Does this photo make you smile or roll your eyes and say, "Oh pul-eezzze"?

Well, there's plenty more...all you have to do is take a good long look at Seattle-based artist Vaughn Bell's vast portfolio for all sorts of human-head-meets-self-contained terrariums.

There is a method to her madness -- she's offering a hip and slightly left-of-center examination of the way that we are connected and interact with Mother Nature.

When you look at the scale with which human heads tower over her mini landscapes, her observation is dead on since we have always dominated our natural environment rather than becoming one with it.

All of the above pieces are personal biospheres with cut outs that enable gallery visitors to literally experience the green goodness first hand (as opposed to viewing it through a barrier), and while it may seem quirky and amusing, there's a lot more to it than meets the eye.

Mankind has worked overtime to carve out, edit and completely obliterate naturally occurring landscapes in favor of installing concrete jungles, landfills and industrialized centers.

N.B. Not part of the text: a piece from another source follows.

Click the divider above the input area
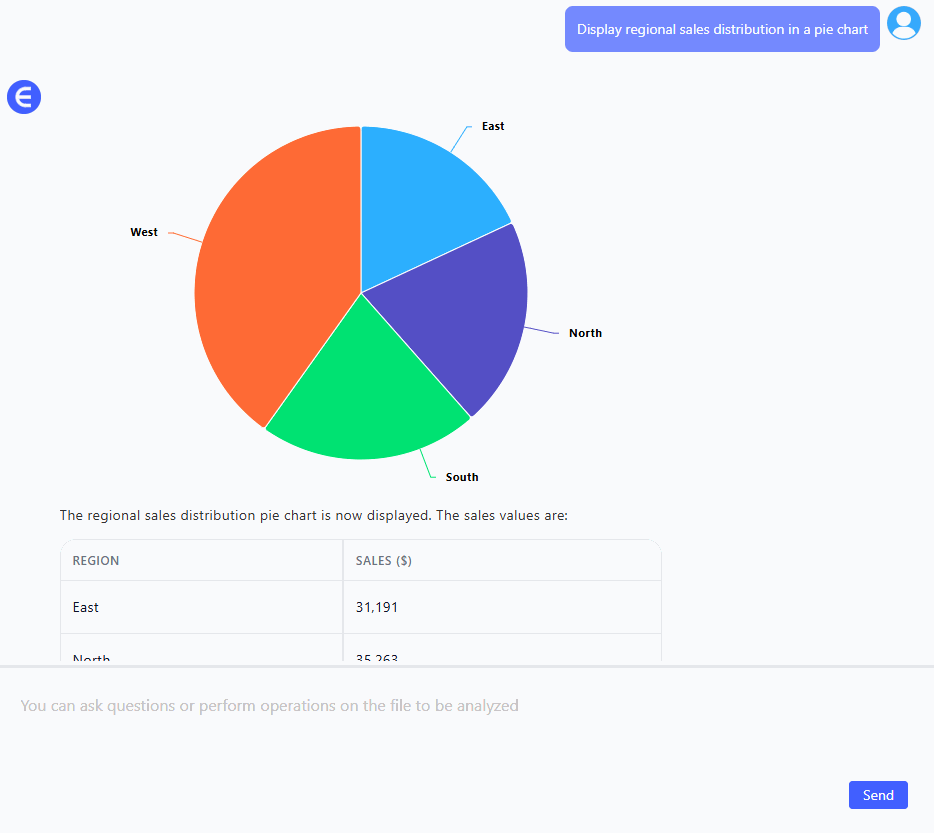Screen dimensions: 934x833 [x=467, y=666]
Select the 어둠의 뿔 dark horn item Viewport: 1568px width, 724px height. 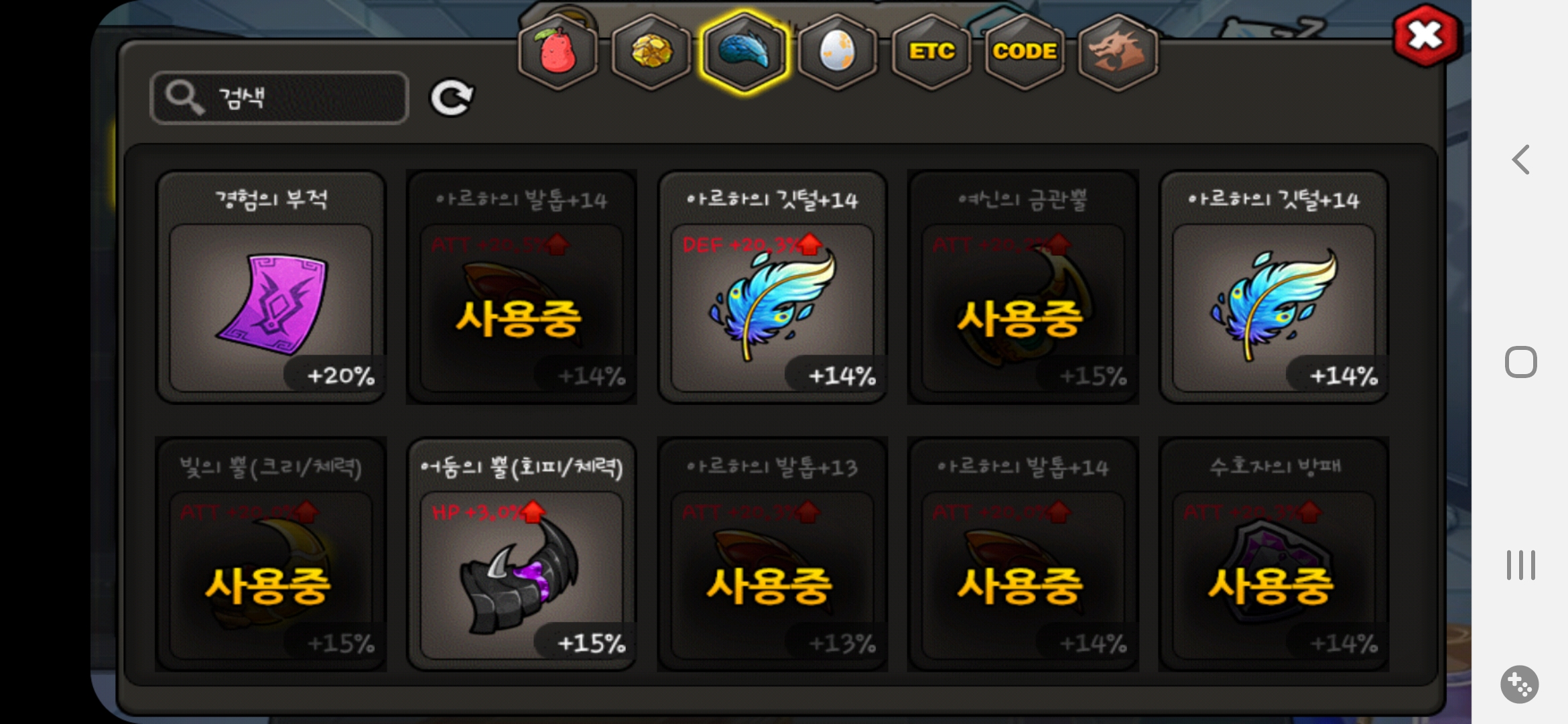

Now, we are content getting our fix of Mother Nature in the tiny random greenbelts that we've allowed to remain -- which is why even Bell's Garment for Flora-Fauna Relationship (above) is so dead-on...

...she is offering us a way to remember what it's like to nurture greenery and simply just reconnect with the outside world by bringing it right in our face and on our person.

She reminds us that everything that we take from Mother Nature is really just a form of adoption, and in the case of her pocket biospheres, she offers them to responsible parents complete with somewhat semi-legal adoption papers expressing the importance of caring for the living entity with proper techniques including...ahem...adequate moisture.